Citing Jonathan D. Ostry of the International Monetary Fund, Anne Lowrey writes in the Times that "growth becomes more fragile" when we see such glaring disparities.
But Americans would be wrong to pin the blame solely on Wall Street or the haves and have nots, according to a new paper by researchers at Harvard University. The real culprit here is housing, and the trend's been evolving for thirty years.
The professors argue that the more it costs to live in a city, the more low-income workers will be priced out. While this makes sense on the surface, they point out that it wasn't always the case in this country.
From 1940-1969, low-income people gradually moved from poorer metros to ones promising economic growth, bringing their talent to various industries and boosting their paychecks in the process. The trend was convergent, meaning that as the workers' paychecks and opportunities grew, so too did the cities' populations. Arizona, California, Florida and Nevada did exceptionally well.

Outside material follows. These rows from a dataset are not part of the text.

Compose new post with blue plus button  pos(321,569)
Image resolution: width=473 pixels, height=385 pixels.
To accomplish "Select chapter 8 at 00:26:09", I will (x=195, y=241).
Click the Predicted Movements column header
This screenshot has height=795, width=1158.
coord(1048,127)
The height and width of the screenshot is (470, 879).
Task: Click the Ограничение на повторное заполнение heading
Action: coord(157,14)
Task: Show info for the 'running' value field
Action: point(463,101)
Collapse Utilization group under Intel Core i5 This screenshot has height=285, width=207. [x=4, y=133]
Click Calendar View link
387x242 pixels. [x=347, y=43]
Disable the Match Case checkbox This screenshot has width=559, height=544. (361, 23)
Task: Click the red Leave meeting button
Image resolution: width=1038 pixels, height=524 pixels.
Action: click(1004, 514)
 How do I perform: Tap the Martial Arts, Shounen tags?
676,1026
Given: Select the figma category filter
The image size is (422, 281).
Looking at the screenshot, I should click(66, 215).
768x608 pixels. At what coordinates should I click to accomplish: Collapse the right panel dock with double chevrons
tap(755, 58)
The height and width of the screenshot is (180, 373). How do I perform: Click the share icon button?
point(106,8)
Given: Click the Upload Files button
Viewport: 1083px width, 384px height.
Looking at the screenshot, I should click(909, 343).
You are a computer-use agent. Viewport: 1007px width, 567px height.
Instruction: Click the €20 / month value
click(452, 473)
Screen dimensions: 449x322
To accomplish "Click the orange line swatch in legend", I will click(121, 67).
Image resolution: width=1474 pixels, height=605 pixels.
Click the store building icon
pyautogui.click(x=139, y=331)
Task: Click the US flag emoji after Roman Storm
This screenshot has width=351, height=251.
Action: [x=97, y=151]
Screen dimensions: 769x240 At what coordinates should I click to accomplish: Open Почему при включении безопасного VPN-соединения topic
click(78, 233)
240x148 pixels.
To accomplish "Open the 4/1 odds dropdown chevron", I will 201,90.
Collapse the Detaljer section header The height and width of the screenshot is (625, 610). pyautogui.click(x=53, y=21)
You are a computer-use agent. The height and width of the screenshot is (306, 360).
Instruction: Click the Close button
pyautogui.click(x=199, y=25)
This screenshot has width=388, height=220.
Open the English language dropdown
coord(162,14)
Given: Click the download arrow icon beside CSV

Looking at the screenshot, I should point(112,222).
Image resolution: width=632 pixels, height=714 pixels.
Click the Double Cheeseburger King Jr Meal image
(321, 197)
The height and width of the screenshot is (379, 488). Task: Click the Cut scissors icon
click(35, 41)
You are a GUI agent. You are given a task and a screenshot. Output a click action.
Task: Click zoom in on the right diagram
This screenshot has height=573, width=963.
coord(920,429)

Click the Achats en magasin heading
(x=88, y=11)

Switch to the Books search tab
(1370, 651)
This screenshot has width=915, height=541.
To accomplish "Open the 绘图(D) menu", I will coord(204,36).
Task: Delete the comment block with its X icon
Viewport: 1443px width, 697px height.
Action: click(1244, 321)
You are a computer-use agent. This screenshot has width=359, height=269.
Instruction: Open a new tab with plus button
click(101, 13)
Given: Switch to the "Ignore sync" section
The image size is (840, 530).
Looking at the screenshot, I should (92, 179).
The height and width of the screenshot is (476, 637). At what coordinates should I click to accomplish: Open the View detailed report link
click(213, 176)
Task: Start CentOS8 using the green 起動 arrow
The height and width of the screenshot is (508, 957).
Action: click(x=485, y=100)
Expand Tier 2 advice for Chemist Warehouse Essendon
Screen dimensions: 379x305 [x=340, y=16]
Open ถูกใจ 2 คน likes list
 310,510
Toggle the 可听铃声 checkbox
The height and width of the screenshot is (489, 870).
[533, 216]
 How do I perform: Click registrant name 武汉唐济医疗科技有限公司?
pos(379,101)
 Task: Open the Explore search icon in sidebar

However, between 1981-2010, the flow of the poor to the wealthy states began to subside. "As an example, from 2000 to 2010 Utah's population grew by 24 percent whereas Massachusetts' population grew by just 3 percent," wrote Peter Ganong, a doctoral student in economics, who wrote the paper with Daniel Shoag, a professor of public policy. "This occurred even though per capita incomes in Massachusetts were 55 percent higher in 2000."
Now that "the difference in housing prices between rich and poor areas has become increasingly large relative to the differences in income ... low-skilled workers are especially sensitive to changes."
We're seeing this trend play out on the micro level: In New York, Mayor Bloomberg launched a contest for architects to build eco-chic mini-dwellings for young professionals, and in San Francisco, millennial entrepreneurs are relocating from the suburbs of Menlo Park to hipper digs in the city in an effort to attract top-shelf coders (via / Inc.).
And for the people who stand to benefit, all of these sound like savvy moves. But seeing as America's poor can barely afford to rent an apartment much less a single-family home, it's beginning to look like poor people will be forced to stay put or settle for lackluster area codes.